START RECORDS TO USE

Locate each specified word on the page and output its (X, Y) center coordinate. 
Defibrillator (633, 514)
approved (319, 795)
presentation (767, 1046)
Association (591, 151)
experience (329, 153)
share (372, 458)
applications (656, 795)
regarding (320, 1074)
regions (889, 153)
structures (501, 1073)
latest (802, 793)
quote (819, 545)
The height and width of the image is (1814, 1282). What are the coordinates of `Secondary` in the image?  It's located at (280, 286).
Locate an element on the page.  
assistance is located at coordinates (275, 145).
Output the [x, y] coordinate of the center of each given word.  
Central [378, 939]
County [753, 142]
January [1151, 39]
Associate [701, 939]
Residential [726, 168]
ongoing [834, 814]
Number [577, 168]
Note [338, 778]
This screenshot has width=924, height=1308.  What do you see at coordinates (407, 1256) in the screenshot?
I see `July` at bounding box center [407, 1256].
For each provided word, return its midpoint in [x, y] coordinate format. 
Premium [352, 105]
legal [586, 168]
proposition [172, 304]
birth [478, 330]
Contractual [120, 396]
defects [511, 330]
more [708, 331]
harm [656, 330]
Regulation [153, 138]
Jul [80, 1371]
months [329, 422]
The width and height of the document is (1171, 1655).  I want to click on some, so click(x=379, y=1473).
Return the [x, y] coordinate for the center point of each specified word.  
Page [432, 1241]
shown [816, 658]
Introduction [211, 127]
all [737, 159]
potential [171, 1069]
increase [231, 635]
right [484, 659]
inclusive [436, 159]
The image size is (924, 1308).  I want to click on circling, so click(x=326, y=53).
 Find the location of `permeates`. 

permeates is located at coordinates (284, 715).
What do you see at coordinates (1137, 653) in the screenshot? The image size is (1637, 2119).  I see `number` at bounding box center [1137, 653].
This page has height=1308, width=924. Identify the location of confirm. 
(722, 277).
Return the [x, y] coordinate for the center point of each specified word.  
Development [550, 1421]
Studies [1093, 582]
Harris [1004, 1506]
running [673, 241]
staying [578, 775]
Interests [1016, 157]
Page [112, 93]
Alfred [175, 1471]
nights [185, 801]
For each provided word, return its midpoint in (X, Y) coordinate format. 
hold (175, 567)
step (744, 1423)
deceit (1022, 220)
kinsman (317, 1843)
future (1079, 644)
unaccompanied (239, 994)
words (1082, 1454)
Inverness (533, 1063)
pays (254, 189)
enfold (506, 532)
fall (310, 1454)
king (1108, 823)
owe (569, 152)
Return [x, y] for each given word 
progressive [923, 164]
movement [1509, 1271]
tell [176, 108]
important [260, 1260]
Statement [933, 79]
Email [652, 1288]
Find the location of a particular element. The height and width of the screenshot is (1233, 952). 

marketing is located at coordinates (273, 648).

END RECORDS TO USE

* [WHAT TO DO] Retype all of the material above, keeping every character and line break unchanged.

* [RESULT]
Locate each specified word on the page and output its (X, Y) center coordinate. 
Defibrillator (633, 514)
approved (319, 795)
presentation (767, 1046)
Association (591, 151)
experience (329, 153)
share (372, 458)
applications (656, 795)
regarding (320, 1074)
regions (889, 153)
structures (501, 1073)
latest (802, 793)
quote (819, 545)
The height and width of the image is (1814, 1282). What are the coordinates of `Secondary` in the image?  It's located at (280, 286).
Locate an element on the page.  
assistance is located at coordinates (275, 145).
Output the [x, y] coordinate of the center of each given word.  
Central [378, 939]
County [753, 142]
January [1151, 39]
Associate [701, 939]
Residential [726, 168]
ongoing [834, 814]
Number [577, 168]
Note [338, 778]
This screenshot has width=924, height=1308.  What do you see at coordinates (407, 1256) in the screenshot?
I see `July` at bounding box center [407, 1256].
For each provided word, return its midpoint in [x, y] coordinate format. 
Premium [352, 105]
legal [586, 168]
proposition [172, 304]
birth [478, 330]
Contractual [120, 396]
defects [511, 330]
more [708, 331]
harm [656, 330]
Regulation [153, 138]
Jul [80, 1371]
months [329, 422]
The width and height of the document is (1171, 1655).  I want to click on some, so click(x=379, y=1473).
Return the [x, y] coordinate for the center point of each specified word.  
Page [432, 1241]
shown [816, 658]
Introduction [211, 127]
all [737, 159]
potential [171, 1069]
increase [231, 635]
right [484, 659]
inclusive [436, 159]
The image size is (924, 1308).  I want to click on circling, so click(x=326, y=53).
 Find the location of `permeates`. 

permeates is located at coordinates (284, 715).
What do you see at coordinates (1137, 653) in the screenshot? The image size is (1637, 2119).  I see `number` at bounding box center [1137, 653].
This page has height=1308, width=924. Identify the location of confirm. 
(722, 277).
Return the [x, y] coordinate for the center point of each specified word.  
Development [550, 1421]
Studies [1093, 582]
Harris [1004, 1506]
running [673, 241]
staying [578, 775]
Interests [1016, 157]
Page [112, 93]
Alfred [175, 1471]
nights [185, 801]
For each provided word, return its midpoint in (X, Y) coordinate format. 
hold (175, 567)
step (744, 1423)
deceit (1022, 220)
kinsman (317, 1843)
future (1079, 644)
unaccompanied (239, 994)
words (1082, 1454)
Inverness (533, 1063)
pays (254, 189)
enfold (506, 532)
fall (310, 1454)
king (1108, 823)
owe (569, 152)
Return [x, y] for each given word 
progressive [923, 164]
movement [1509, 1271]
tell [176, 108]
important [260, 1260]
Statement [933, 79]
Email [652, 1288]
Find the location of a particular element. The height and width of the screenshot is (1233, 952). 

marketing is located at coordinates (273, 648).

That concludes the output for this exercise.